Le gustaba acudir a ella cada día al amanecer para contemplar como se desperezaba lenta y titánica cuando los edificios de adobe iban vistiéndose del color de las nubes del Sur. Eran esas nubes que soñaba, las que abrían el paso a la luz. Abdel quería despojarse de ese recuerdo que lo turbaba sin razón aparente. Caminaba mientras los mercaderes instalaban los toldos, y los animales se agitaban en jaulas o atados a estacas. Muchos de ellos no verán la luz de otro día, y como ocurriera con cualquiera de los celosos de la más alta orden, la ciudad era completamente indiferente a su destino, fuera auspicioso o cruel. Le acompañaban a veces sus hijos pequeños, aún no aptos para la labor. Al regresar acarrearían los cubos de agua y leche y apilarían leña. Los niños miraban todo con ojos antiguos, aprendiendo las diferencias entre su lógica simple y las complejidades de un mundo que era una guerra. Cuando se discutía una venta, cuando se leía una sentencia solemne, cuando la populosa multitud se reunía para discutir el favor de los Dioses. Abdel caminaba con la dignidad requerida para enfrentarse a esos desafíos, a los que había aprendido a amar. La codicia de los venteros, la malicia de los tratantes lejanos, la lastimosidad fingida de los celosos, la violencia soterrada de los desposeídos que hacían cola en los pequeños templos para recibir su ración mínima. La vida bullía en cada rincón.

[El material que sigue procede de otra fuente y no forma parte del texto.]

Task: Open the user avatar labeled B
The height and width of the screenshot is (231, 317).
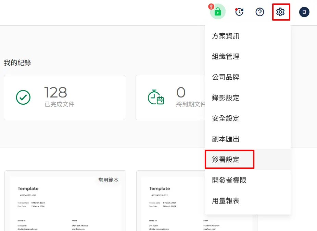Action: tap(304, 12)
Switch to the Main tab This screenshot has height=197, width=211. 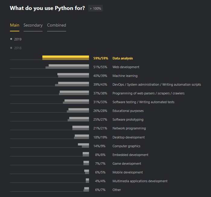(14, 25)
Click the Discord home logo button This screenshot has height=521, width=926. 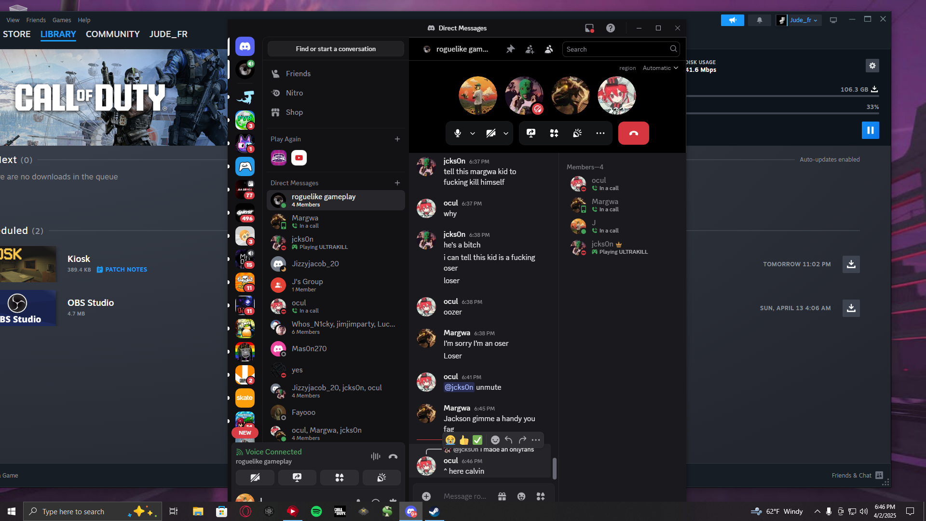tap(245, 46)
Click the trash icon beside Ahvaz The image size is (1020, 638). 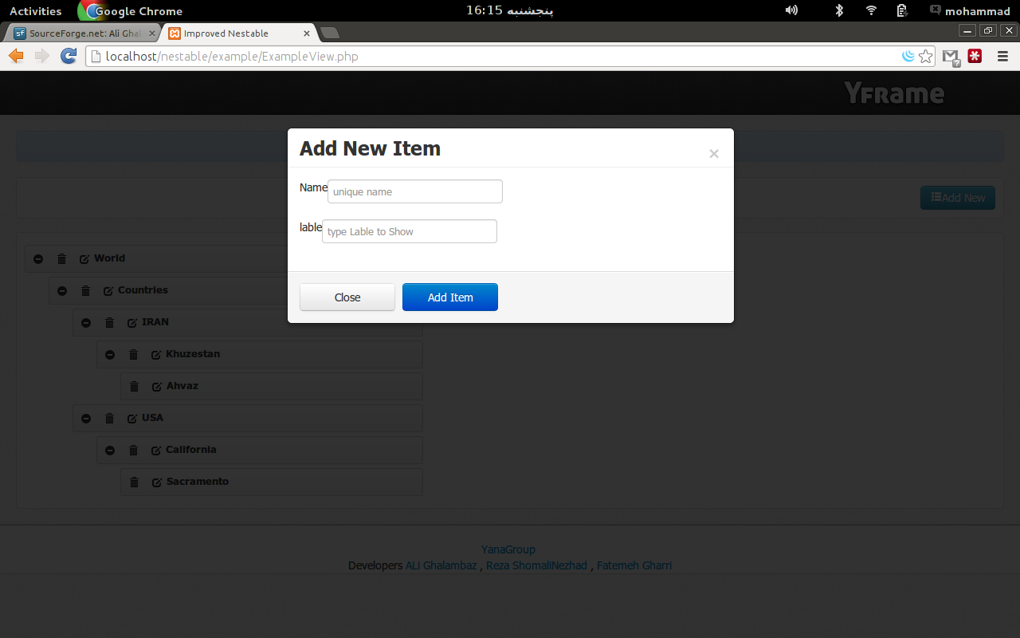pos(134,386)
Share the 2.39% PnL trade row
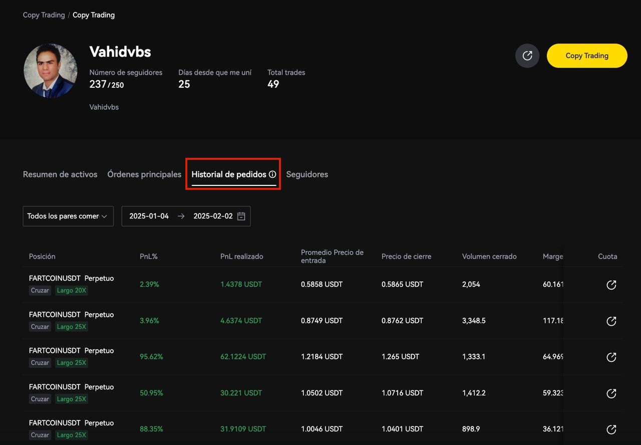The height and width of the screenshot is (445, 641). tap(611, 285)
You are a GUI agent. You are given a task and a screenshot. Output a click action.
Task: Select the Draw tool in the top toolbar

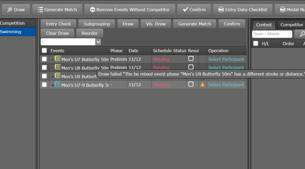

Tras discutir acerca de algunas ventas, Abdel se dirigió a los baños cercanos al templo de la divinidad de la arena para que sus hijos pudieran ver la formidable fuente que representaba las fuentes de los 11 ríos que rodean el mundo y los dioses que moran en ellos. Luego, los dejó en la casa del maestro donde aprendían las cuentas del escriba. Luego se dirigió a una de las cuevas de los augures, pues sus sueños lo atormentaban y necesitaba saber que había dentro de él que creaba esas imágenes; la última noche, fantasmagóricas coreografías de macilentos atravesaban sus campos y aterrorizados, se dirigían hacia el Sur, movidos por un viento interior irresistible. No le hablaban, solo le mostraban ojos llenos de tristeza y temor y se llevaban sus cosas invitándole vehemente a seguirle. Y Abdel sentía, pese a lo que su mujer le decía para tranquilizarlo, que esas imágenes contenían verdad, que había un peligro acechando su mundo.